For the next few months, we’re going to be celebrating women in programming past and present. And you can’t talk about the history of women in programming without honoring the woman who essentially started it all: Ada Lovelace.
Born in 1815, Ada had a famously passionate poet for a father (Lord Byron), and a mother who threw off the conventions of the day and insisted that Ada be schooled in mathematics and science. The marriage between Ada’s parents was not a happy one (her mother left her father five weeks after Ada’s birth), but their dual influence is perhaps at the heart of Ada’s programming origin story. Despite her mother’s best efforts to shield her from her father’s influence, she still inherited his romantic spirit, which when fused with her passion and aptitude for mathematics, formed what she would come to call her love for “poetical science."
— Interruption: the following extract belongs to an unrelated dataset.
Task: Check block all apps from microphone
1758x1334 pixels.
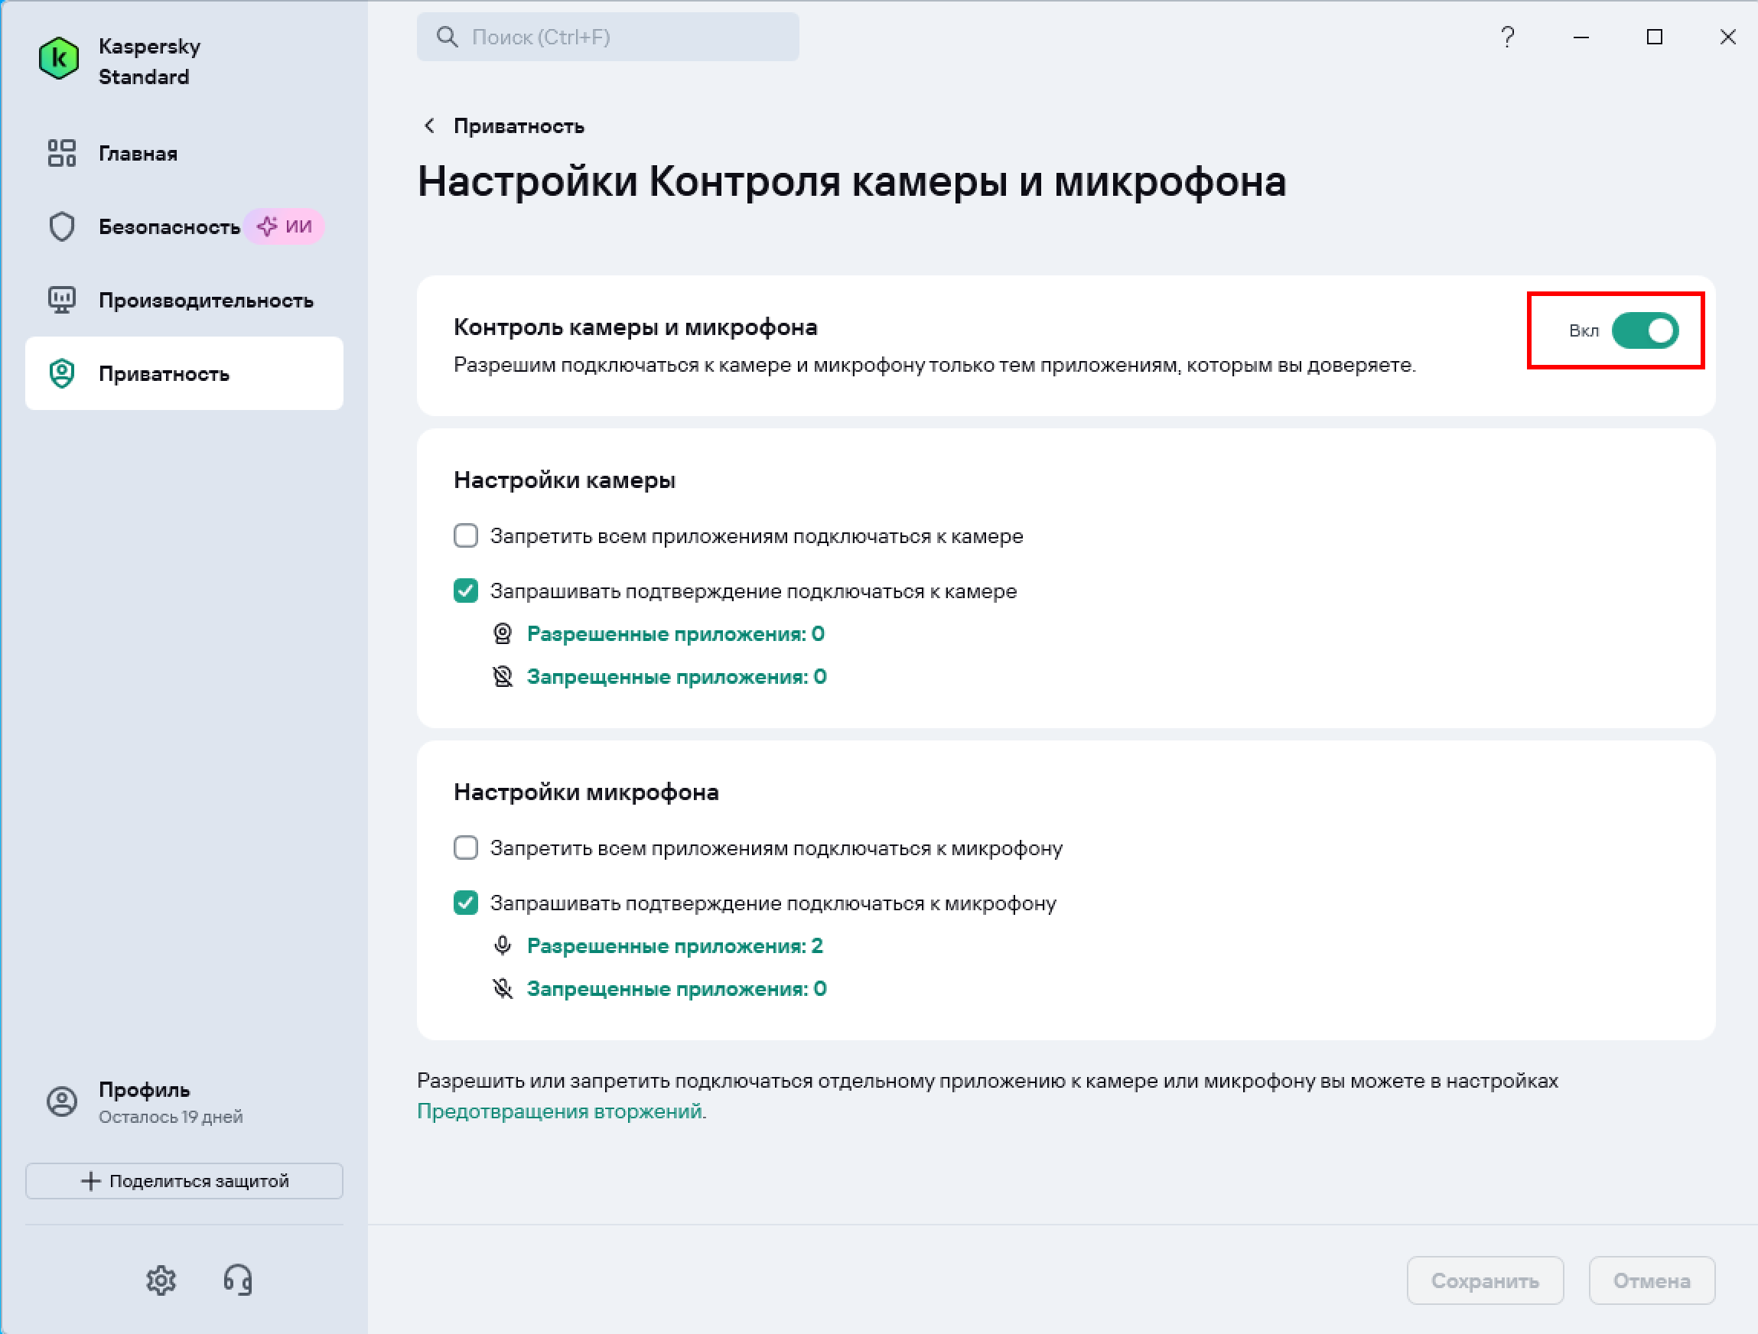Action: click(x=466, y=849)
Ada’s ability to combine the two seemingly dissimilar subject matters of poetry and science eventually primed her to see the beauty and the vast potential in Charles Babbage’s calculating machine, the Difference Engine. When she attended one of his legendary salons at the age of seventeen she was captivated by its possibilities, and she set her mind to convincing Babbage to become her mentor. When he consented she not only became a champion for his work, but an amplifier, pushing the potential for his Analytical Engine beyond what he had visualized himself.
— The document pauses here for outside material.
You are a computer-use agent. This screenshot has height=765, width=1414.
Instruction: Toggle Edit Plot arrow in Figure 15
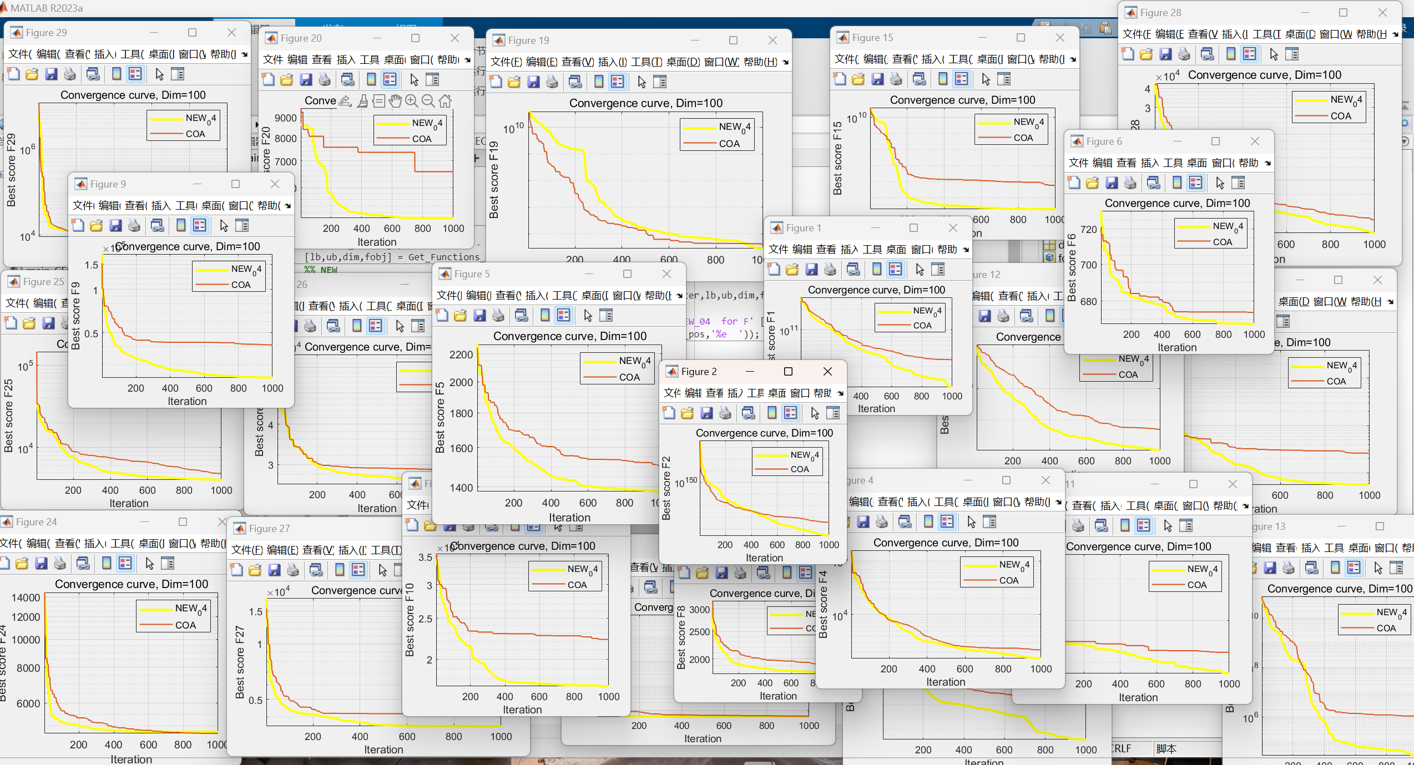pos(986,79)
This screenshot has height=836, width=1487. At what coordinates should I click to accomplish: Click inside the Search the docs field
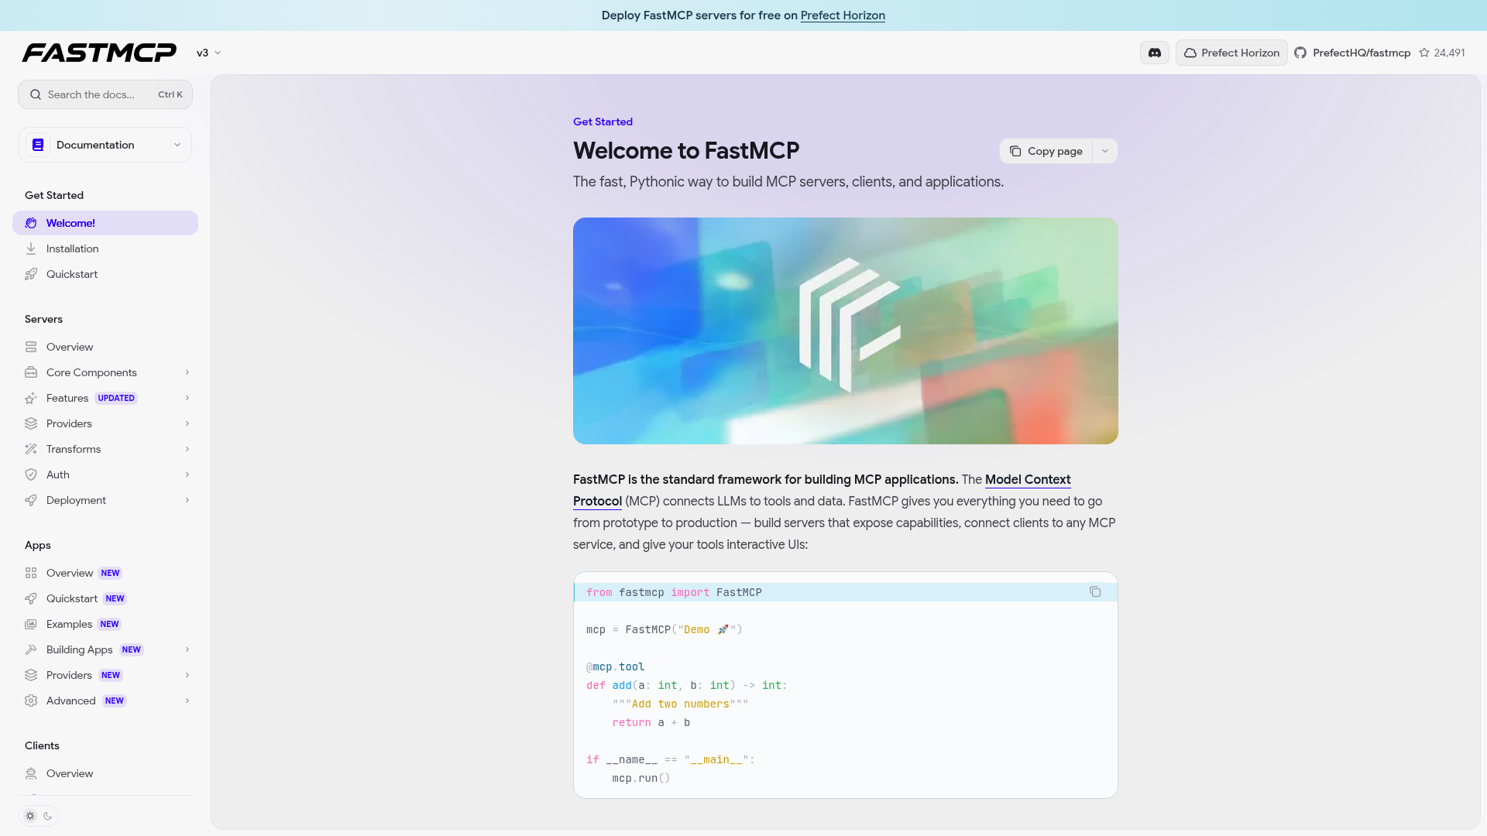91,94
In 1843, Ada supplemented Babbage’s Analytical Engine with her own notes that essentially envisioned the modern computer, a machine capable of being programmed and reprogrammed to execute a virtually unlimited number of operations. She also noted that the machine could be used for far more than just mathematical calculations; any form of content such as pictures, symbols or sounds, could be expressed and manipulated digitally. In addition, her notes offered a step-by-step outline for what we would now call a computer program or algorithm.
Ada died in 1852 at the age of 36. Over 150 years later, The U.S. Department of Defense developed a language named after her. Ada's prescient thoughts on computing have had a profound impact on technology, infusing our digital age with “poetical science."